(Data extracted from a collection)
--- START ---
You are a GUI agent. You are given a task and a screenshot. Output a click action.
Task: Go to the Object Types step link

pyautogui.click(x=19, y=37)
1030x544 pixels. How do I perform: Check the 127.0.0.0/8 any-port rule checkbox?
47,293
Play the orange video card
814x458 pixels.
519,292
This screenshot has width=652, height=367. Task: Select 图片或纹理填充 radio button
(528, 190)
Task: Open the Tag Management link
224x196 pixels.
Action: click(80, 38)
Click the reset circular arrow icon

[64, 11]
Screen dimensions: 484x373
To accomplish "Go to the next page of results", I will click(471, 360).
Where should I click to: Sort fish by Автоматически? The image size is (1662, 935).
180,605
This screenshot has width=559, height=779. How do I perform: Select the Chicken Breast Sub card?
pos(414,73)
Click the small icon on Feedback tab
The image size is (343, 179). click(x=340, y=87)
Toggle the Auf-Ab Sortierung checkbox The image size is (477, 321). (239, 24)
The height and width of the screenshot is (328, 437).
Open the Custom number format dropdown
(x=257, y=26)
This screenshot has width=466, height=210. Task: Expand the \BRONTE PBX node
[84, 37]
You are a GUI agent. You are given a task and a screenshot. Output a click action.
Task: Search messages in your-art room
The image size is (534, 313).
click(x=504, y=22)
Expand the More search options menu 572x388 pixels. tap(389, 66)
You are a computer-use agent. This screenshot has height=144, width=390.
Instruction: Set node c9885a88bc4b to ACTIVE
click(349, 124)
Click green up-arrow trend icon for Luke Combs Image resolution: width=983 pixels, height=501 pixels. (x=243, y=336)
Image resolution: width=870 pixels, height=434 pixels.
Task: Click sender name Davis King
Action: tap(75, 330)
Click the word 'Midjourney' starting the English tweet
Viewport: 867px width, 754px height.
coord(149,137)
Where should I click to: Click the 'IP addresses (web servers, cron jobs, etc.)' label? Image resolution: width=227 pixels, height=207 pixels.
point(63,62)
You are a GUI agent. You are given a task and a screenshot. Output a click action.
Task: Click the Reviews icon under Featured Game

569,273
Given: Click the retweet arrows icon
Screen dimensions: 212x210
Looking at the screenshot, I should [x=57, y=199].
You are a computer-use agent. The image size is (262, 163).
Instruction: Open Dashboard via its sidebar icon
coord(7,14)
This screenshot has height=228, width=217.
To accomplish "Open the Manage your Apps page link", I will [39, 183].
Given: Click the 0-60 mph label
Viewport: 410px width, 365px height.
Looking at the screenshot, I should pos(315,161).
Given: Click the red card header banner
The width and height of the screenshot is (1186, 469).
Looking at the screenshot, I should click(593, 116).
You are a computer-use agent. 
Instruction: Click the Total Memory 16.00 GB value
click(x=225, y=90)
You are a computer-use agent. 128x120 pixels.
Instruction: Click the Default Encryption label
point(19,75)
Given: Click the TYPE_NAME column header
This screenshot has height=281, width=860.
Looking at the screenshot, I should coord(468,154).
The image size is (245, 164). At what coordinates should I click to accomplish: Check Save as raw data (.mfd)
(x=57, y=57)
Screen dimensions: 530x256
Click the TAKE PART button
--- END ---
● Required action
Print every line you see above, exactly as written.

● Task output
You are a GUI agent. You are given a task and a screenshot. Output a click action.
Task: Go to the Object Types step link

pyautogui.click(x=19, y=37)
1030x544 pixels. How do I perform: Check the 127.0.0.0/8 any-port rule checkbox?
47,293
Play the orange video card
814x458 pixels.
519,292
This screenshot has width=652, height=367. Task: Select 图片或纹理填充 radio button
(528, 190)
Task: Open the Tag Management link
224x196 pixels.
Action: click(80, 38)
Click the reset circular arrow icon

[64, 11]
Screen dimensions: 484x373
To accomplish "Go to the next page of results", I will click(471, 360).
Where should I click to: Sort fish by Автоматически? The image size is (1662, 935).
180,605
This screenshot has width=559, height=779. How do I perform: Select the Chicken Breast Sub card?
pos(414,73)
Click the small icon on Feedback tab
The image size is (343, 179). click(x=340, y=87)
Toggle the Auf-Ab Sortierung checkbox The image size is (477, 321). (239, 24)
The height and width of the screenshot is (328, 437).
Open the Custom number format dropdown
(x=257, y=26)
This screenshot has width=466, height=210. Task: Expand the \BRONTE PBX node
[84, 37]
You are a GUI agent. You are given a task and a screenshot. Output a click action.
Task: Search messages in your-art room
The image size is (534, 313).
click(x=504, y=22)
Expand the More search options menu 572x388 pixels. tap(389, 66)
You are a computer-use agent. This screenshot has height=144, width=390.
Instruction: Set node c9885a88bc4b to ACTIVE
click(349, 124)
Click green up-arrow trend icon for Luke Combs Image resolution: width=983 pixels, height=501 pixels. (x=243, y=336)
Image resolution: width=870 pixels, height=434 pixels.
Task: Click sender name Davis King
Action: tap(75, 330)
Click the word 'Midjourney' starting the English tweet
Viewport: 867px width, 754px height.
coord(149,137)
Where should I click to: Click the 'IP addresses (web servers, cron jobs, etc.)' label? Image resolution: width=227 pixels, height=207 pixels.
point(63,62)
You are a GUI agent. You are given a task and a screenshot. Output a click action.
Task: Click the Reviews icon under Featured Game

569,273
Given: Click the retweet arrows icon
Screen dimensions: 212x210
Looking at the screenshot, I should [x=57, y=199].
You are a computer-use agent. The image size is (262, 163).
Instruction: Open Dashboard via its sidebar icon
coord(7,14)
This screenshot has height=228, width=217.
To accomplish "Open the Manage your Apps page link", I will [39, 183].
Given: Click the 0-60 mph label
Viewport: 410px width, 365px height.
Looking at the screenshot, I should pos(315,161).
Given: Click the red card header banner
The width and height of the screenshot is (1186, 469).
Looking at the screenshot, I should click(593, 116).
You are a computer-use agent. 
Instruction: Click the Total Memory 16.00 GB value
click(x=225, y=90)
You are a computer-use agent. 128x120 pixels.
Instruction: Click the Default Encryption label
point(19,75)
Given: Click the TYPE_NAME column header
This screenshot has height=281, width=860.
Looking at the screenshot, I should coord(468,154).
The image size is (245, 164). At what coordinates should I click to accomplish: Check Save as raw data (.mfd)
(x=57, y=57)
Screen dimensions: 530x256
Click the TAKE PART button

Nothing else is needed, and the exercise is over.